• Set task:
Do the three statements below agree with the passage on the stockholders' merger appeal? For each, answer yes or no and quote the deciding words of the passage.
1. The matter was heard on the pleadings and the exhibits filed with them.
2. The decree let the appellants share in the net assets only with preferred stockholders who had dissented from the merger.
3. The cause was referred to a commissioner in chancery.

The appellants having answered the cross-bill, the matter came on to be heard on the pleadings and exhibits therewith filed. The lower court entered a decree adjudicating the principles of the cause, from which the present appeal has been taken. In substance, the decree provided that as a result of the merger of the two corporations the appellants as dissenting stockholders, had the right to institute the present suit and share in the net assets of United States Distributing Corporation pro rata with the other preferred stockholders, including those who assented to as well as those who dissented from the merger, as of December 21, 1942; that the appellants were entitled to receive the par value of their stock, plus accrued and unpaid dividends thereon, provided such recovery did not exceed the "actual value" of such stock, "to-wit the said proportionate share of such stock in the net assets of United States Distributing Corporation as of said date"; and that unless the appellants should establish facts to estop the Pittston Company from denying that the value of their stock is less than par, plus accrued and unpaid dividends, their recovery should be limited to such "actual value." The cause was referred to a commissioner in chancery for the purpose of inquiring into and ascertaining such matters as were necessary to carry into effect the conclusions of the court.

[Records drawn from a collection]
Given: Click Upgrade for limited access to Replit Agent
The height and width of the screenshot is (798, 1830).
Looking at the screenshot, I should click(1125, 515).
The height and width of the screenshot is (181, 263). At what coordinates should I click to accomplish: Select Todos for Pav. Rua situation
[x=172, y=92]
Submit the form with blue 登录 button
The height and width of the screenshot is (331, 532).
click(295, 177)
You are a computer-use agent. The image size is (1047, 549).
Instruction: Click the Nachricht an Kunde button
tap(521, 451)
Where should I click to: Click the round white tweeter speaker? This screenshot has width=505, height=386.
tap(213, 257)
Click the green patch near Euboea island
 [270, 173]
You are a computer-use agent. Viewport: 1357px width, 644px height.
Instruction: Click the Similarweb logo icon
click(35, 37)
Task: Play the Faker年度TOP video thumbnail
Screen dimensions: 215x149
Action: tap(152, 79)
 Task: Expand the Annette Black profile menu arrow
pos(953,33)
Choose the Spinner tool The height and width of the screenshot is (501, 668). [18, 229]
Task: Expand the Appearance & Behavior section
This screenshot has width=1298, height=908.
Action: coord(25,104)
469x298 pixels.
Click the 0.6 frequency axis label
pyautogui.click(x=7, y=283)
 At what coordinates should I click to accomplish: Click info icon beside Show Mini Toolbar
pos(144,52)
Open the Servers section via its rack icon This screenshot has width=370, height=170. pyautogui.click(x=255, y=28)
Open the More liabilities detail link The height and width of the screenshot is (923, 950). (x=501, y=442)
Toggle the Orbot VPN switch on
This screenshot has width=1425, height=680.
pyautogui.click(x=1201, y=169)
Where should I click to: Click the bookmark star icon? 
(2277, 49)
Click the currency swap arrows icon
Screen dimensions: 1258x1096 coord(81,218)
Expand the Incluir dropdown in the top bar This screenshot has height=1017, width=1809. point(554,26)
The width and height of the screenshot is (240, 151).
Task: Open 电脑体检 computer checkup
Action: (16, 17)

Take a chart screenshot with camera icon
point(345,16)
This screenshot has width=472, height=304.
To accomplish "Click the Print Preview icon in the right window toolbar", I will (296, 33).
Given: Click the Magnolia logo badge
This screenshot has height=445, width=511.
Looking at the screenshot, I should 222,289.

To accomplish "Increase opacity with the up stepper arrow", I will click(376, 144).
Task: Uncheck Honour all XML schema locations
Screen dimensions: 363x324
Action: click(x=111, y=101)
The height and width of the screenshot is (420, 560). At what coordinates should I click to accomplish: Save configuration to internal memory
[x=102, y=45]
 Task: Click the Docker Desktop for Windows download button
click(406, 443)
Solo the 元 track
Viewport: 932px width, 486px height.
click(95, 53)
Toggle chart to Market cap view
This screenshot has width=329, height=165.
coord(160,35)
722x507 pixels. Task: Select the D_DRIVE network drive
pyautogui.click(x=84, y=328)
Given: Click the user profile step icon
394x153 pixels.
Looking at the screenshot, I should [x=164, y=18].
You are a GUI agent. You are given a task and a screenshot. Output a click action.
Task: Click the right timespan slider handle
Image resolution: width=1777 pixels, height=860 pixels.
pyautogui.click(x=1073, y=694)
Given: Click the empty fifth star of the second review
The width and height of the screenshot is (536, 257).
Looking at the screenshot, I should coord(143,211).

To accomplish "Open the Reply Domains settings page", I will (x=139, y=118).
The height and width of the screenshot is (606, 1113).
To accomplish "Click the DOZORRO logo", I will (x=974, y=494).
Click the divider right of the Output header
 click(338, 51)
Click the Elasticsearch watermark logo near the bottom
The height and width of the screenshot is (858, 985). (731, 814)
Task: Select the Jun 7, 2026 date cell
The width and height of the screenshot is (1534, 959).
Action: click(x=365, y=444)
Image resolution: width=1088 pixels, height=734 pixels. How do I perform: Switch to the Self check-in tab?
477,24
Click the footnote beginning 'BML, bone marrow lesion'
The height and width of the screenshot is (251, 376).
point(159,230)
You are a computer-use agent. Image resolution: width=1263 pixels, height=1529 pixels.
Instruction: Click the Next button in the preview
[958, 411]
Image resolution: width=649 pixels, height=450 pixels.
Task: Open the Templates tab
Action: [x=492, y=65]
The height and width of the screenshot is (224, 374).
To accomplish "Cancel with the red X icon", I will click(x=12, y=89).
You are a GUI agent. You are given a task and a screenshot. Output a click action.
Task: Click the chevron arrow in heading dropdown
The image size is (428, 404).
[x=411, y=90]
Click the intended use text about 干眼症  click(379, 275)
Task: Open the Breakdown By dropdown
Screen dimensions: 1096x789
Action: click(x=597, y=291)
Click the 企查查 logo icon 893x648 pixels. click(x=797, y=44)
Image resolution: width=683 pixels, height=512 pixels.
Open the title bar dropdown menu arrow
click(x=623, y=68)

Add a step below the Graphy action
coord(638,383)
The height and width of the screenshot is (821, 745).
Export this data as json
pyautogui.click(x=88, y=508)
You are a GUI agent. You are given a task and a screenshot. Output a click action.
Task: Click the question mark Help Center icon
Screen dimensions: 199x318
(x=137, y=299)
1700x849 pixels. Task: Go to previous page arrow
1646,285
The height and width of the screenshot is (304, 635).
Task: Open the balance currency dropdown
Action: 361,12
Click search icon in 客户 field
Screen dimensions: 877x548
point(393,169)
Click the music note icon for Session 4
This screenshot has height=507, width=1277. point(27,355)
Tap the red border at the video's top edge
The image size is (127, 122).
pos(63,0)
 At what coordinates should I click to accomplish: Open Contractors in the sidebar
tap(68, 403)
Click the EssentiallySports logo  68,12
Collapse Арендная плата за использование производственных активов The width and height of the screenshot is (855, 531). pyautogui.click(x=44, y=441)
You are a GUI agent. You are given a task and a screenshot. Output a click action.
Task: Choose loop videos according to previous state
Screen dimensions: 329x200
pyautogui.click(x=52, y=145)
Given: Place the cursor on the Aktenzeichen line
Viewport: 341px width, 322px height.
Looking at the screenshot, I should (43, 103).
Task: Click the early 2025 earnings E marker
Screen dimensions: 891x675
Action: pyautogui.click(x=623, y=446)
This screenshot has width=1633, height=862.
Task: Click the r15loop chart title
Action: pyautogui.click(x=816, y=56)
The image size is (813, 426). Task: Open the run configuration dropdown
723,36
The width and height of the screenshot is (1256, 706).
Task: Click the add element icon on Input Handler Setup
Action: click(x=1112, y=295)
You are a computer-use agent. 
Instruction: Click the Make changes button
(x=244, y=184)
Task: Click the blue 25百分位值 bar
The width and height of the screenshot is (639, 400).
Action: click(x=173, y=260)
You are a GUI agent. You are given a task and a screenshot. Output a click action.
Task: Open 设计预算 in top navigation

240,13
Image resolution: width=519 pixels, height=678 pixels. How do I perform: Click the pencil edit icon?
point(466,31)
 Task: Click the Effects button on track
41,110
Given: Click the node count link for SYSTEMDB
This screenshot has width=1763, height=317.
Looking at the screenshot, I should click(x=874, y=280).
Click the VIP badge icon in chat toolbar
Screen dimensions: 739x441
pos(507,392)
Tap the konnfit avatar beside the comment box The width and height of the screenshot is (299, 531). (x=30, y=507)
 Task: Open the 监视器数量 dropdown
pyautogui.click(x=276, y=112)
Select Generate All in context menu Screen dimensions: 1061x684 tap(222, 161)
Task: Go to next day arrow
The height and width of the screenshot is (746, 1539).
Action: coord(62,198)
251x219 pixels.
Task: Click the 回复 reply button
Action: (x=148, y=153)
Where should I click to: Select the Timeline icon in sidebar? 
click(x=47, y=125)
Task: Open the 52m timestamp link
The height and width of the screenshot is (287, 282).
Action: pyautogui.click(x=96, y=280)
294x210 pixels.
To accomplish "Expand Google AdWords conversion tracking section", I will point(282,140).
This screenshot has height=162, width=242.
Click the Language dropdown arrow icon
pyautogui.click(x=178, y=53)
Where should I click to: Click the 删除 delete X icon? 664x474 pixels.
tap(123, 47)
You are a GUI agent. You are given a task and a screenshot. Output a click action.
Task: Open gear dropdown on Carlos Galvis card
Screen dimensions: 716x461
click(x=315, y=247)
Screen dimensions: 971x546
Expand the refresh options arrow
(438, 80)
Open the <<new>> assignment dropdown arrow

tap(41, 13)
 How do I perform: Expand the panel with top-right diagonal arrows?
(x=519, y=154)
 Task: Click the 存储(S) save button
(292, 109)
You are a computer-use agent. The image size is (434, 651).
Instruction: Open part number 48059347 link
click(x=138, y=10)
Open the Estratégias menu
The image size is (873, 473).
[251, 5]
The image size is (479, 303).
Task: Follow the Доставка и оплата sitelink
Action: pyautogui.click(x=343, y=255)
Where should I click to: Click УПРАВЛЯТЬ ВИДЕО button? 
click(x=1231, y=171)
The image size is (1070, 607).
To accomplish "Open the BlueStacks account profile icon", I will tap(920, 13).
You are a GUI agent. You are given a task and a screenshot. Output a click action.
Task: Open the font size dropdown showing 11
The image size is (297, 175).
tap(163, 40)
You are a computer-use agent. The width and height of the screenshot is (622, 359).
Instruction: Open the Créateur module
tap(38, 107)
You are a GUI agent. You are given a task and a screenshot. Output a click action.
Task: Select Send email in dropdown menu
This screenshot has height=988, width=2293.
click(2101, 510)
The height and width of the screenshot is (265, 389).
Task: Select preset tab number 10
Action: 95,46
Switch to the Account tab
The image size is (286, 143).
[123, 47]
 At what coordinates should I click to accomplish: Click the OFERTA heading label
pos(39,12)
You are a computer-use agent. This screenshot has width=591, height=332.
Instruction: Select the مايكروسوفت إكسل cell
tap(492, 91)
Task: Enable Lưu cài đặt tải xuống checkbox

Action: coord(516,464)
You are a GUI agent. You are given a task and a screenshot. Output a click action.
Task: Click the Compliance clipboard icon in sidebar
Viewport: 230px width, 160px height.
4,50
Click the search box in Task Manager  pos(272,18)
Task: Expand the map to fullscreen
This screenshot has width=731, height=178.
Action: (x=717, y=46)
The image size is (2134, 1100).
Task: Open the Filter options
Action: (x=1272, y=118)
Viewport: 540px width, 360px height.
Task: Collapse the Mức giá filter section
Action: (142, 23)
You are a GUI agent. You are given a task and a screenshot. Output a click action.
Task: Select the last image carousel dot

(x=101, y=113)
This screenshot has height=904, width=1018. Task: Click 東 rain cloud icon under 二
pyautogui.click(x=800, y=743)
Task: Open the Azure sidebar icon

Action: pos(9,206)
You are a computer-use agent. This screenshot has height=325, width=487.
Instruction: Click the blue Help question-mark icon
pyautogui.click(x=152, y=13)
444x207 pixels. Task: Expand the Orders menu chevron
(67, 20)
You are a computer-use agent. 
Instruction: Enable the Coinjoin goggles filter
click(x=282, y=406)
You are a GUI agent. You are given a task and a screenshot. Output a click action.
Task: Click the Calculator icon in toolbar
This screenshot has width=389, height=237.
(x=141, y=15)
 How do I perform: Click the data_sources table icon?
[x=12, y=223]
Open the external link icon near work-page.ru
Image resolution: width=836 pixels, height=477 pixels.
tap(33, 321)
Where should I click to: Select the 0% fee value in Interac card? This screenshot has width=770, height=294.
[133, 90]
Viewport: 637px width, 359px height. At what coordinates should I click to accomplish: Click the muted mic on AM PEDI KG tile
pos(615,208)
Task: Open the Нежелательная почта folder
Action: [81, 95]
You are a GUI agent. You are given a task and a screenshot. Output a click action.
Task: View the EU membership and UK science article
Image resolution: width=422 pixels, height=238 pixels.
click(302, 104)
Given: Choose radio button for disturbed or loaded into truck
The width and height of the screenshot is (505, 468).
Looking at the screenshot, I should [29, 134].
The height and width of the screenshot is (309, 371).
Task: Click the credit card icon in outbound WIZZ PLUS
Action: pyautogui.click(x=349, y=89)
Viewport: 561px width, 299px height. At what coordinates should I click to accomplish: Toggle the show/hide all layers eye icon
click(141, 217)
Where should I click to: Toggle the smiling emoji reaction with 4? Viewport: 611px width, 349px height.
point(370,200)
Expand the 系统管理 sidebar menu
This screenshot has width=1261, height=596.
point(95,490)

• Response to this exercise:
1. Yes: "the matter came on to be heard on the pleadings and exhibits therewith filed"
2. No: "pro rata with the other preferred stockholders, including those who assented to as well as those who dissented from the merger"
3. Yes: "The cause was referred to a commissioner in chancery"